I’d then spend the entire night getting up to speed. He’s great at making you feel dumb quickly. And these people (the CEOs) are usually the smartest people in the room. He’d call everyone at one and say “Bangkok, what’s your numbers? Mexico, what’s your numbers?”. He’d bash everyone in front of the rest of us and go country to country to publicly shame them.

Ollie was the most intense person I have ever met. He’s been like that since he was a child. That fucker has been intense since day one. His brothers are not like that. They aren’t that intense.”

Amazon vs. Lazada

The Hustle takeaway

Many people, particularly in Silicon Valley, despise Rocket Internet. Founders of startups who the Samwer brothers copied are open about their disdain.

“It’s making a lot of money for the Samwers, but it’s killing innovation,” said San Francisco-based Loïc Le Meur, the creator of LeWeb said. “It’s telling young entrepreneurs that the ideal way to make money is by copying something that works in the U.S., then selling it back to the original.”

But Oliver Samwer doesn’t feel the same.

“Most innovations come on top of other innovations, if you really look at it,” he once said.

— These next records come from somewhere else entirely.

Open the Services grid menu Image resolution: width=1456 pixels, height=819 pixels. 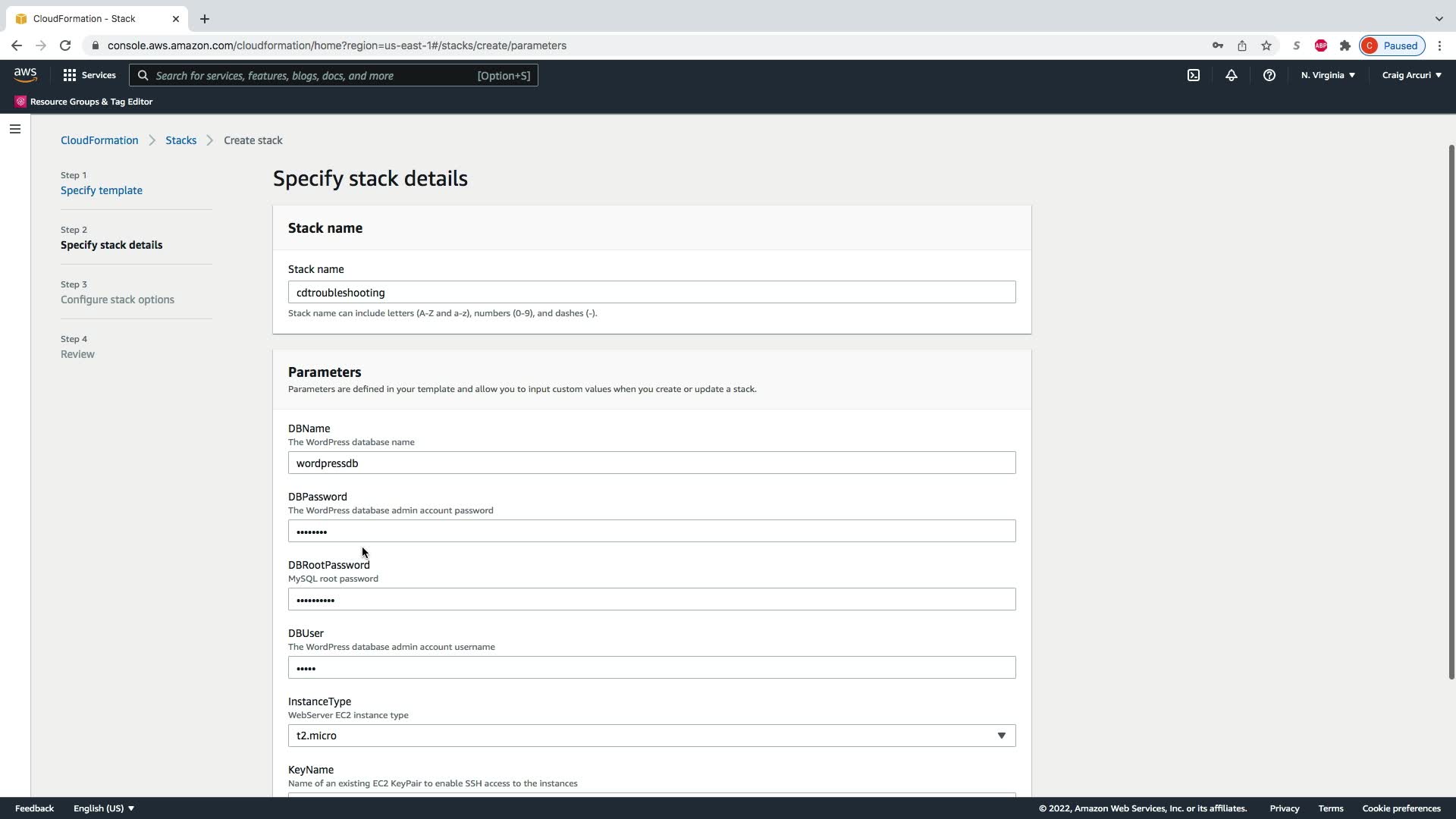tap(89, 75)
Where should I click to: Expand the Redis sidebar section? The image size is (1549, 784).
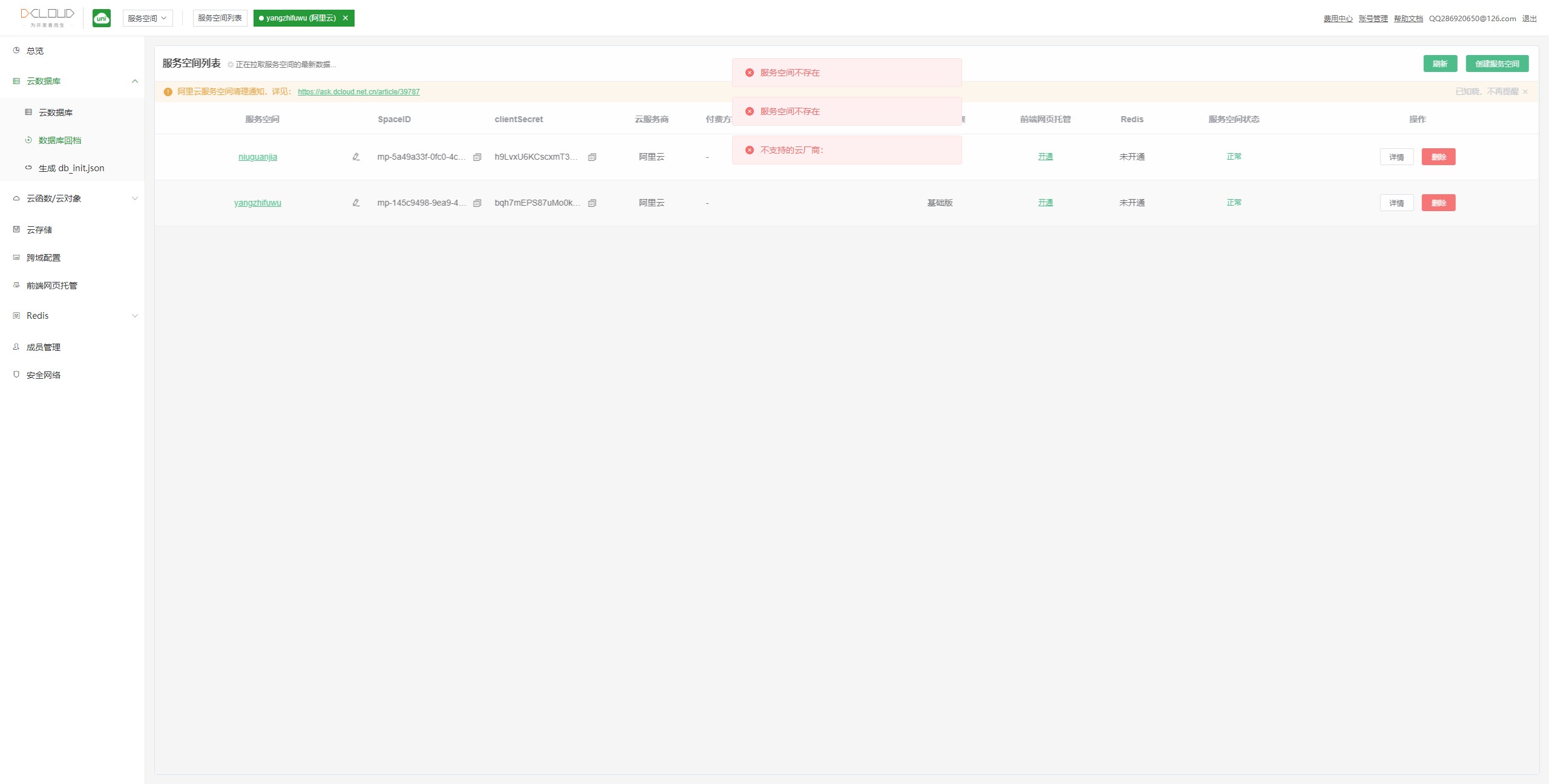pyautogui.click(x=135, y=316)
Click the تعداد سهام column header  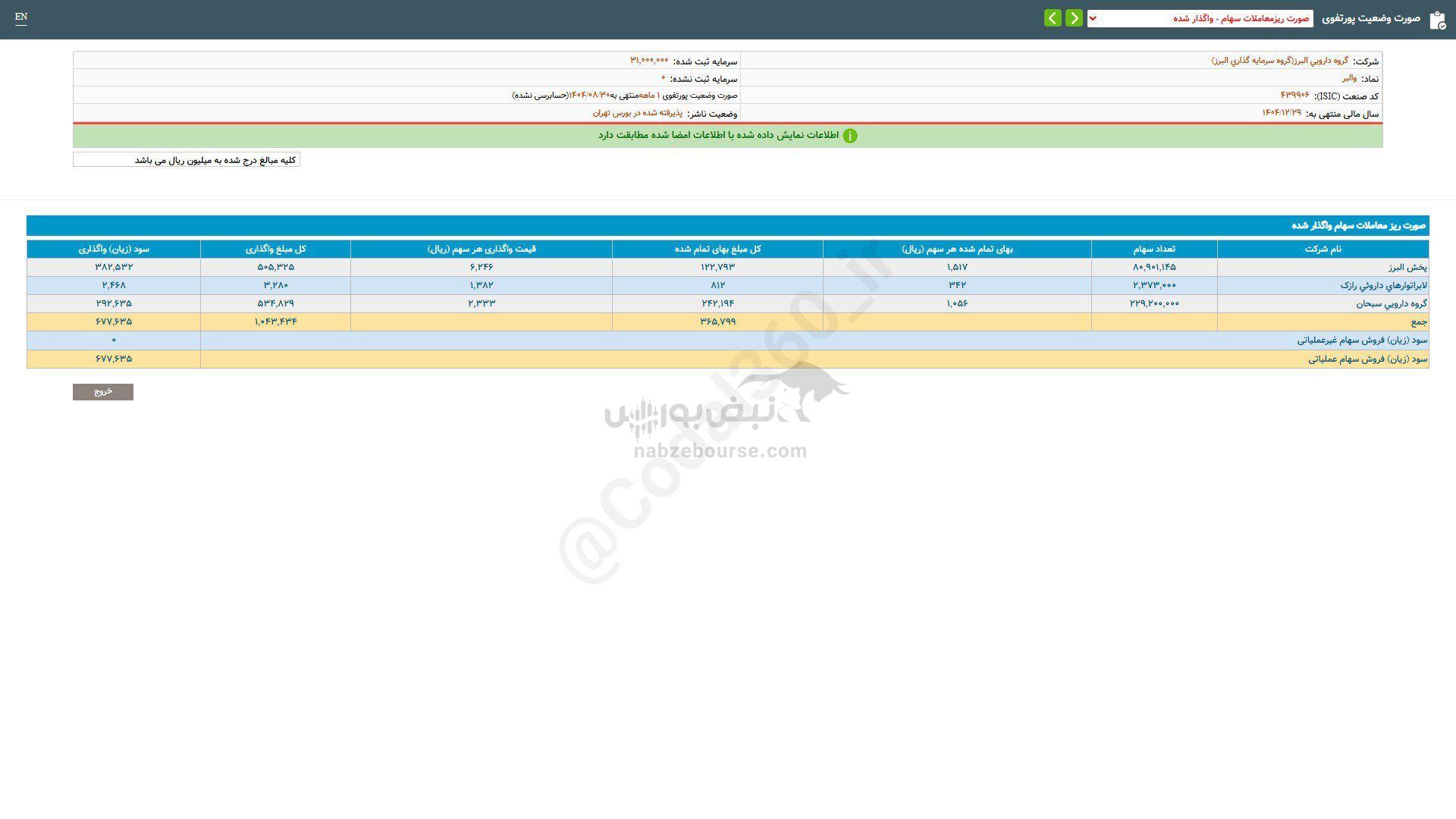pos(1153,249)
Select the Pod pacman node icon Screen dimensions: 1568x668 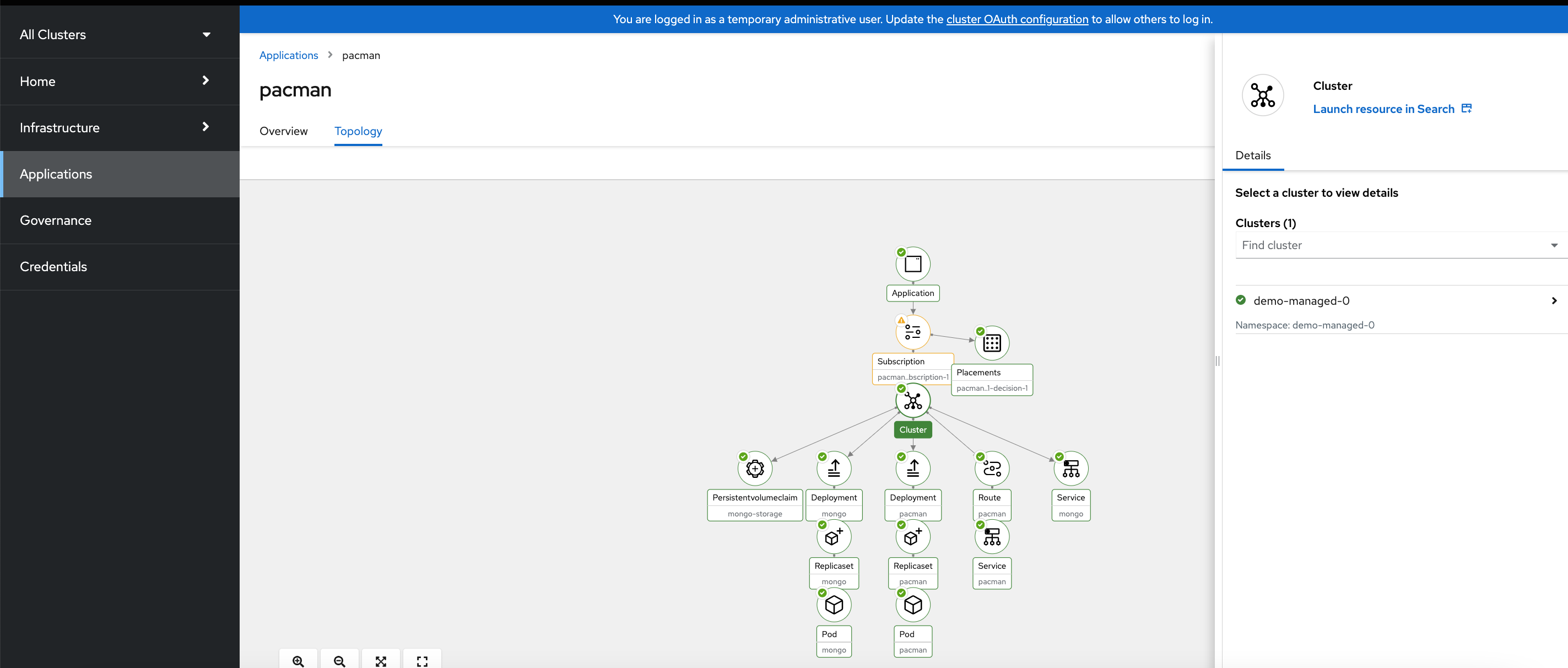pyautogui.click(x=912, y=605)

In Oliver Samwer’s opinion, business is business. The company that makes the most money and pleases the most customers is the winner.

Where Silicon Valley is home to proud creators and innovators, the Rocket Internet is “for the real people who want to build companies.”

“The chairs might be more comfortable at Google. And the drinks. I hear they have sushi,” Oliver Samwer once said. “In the internet industry, there are Einsteins and there are Bob the Builders. I’m a Bob the Builder.”

So, what do you think? Is this type of ruthless and aggressive business strategy the right way to go? Or are the Samwer brothers innovation killers?